INSTRUCTIONS TO FOLLOW —
Whenever a line in the data holds the string "element", copy that line.

Dataset entries —
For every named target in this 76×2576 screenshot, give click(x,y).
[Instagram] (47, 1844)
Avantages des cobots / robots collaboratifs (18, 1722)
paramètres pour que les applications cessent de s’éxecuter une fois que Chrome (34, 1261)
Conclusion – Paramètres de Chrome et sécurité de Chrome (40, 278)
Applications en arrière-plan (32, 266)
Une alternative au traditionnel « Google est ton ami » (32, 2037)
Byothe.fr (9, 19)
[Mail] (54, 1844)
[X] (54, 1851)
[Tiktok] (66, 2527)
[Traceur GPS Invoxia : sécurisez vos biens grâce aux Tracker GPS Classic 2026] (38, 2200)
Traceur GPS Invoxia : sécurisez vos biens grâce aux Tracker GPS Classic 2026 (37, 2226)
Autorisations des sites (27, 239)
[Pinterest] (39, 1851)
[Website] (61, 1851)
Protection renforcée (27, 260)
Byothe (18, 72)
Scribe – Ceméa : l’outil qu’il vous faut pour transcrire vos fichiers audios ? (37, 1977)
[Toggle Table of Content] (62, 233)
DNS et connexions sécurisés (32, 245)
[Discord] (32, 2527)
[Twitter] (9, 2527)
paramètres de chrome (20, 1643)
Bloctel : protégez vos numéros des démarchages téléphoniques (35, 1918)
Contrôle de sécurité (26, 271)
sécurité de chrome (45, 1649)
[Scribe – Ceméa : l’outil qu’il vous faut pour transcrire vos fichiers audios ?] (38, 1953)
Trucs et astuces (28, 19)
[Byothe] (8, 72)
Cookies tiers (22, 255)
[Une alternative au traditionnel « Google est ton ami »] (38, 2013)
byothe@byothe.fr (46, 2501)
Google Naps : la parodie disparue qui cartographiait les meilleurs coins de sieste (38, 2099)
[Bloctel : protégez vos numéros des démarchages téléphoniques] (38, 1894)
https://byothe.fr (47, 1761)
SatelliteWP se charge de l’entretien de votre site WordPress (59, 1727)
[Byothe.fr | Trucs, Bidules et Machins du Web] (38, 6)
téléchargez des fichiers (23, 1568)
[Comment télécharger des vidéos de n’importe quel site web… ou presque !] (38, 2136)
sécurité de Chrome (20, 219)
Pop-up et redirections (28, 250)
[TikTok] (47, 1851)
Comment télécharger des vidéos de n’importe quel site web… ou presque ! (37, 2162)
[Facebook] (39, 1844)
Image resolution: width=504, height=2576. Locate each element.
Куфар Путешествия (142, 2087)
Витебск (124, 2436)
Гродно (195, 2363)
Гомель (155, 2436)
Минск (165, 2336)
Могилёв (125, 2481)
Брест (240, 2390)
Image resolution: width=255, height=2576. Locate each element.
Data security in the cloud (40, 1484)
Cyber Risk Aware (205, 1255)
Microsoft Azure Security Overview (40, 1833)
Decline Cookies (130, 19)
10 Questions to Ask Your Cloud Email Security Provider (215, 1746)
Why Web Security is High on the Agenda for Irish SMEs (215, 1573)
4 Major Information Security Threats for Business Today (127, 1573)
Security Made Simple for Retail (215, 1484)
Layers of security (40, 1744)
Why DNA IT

TASK ANSWER —
Image resolution: width=504, height=2576. Locate each element.
Image resolution: width=255, height=2576. Locate each element.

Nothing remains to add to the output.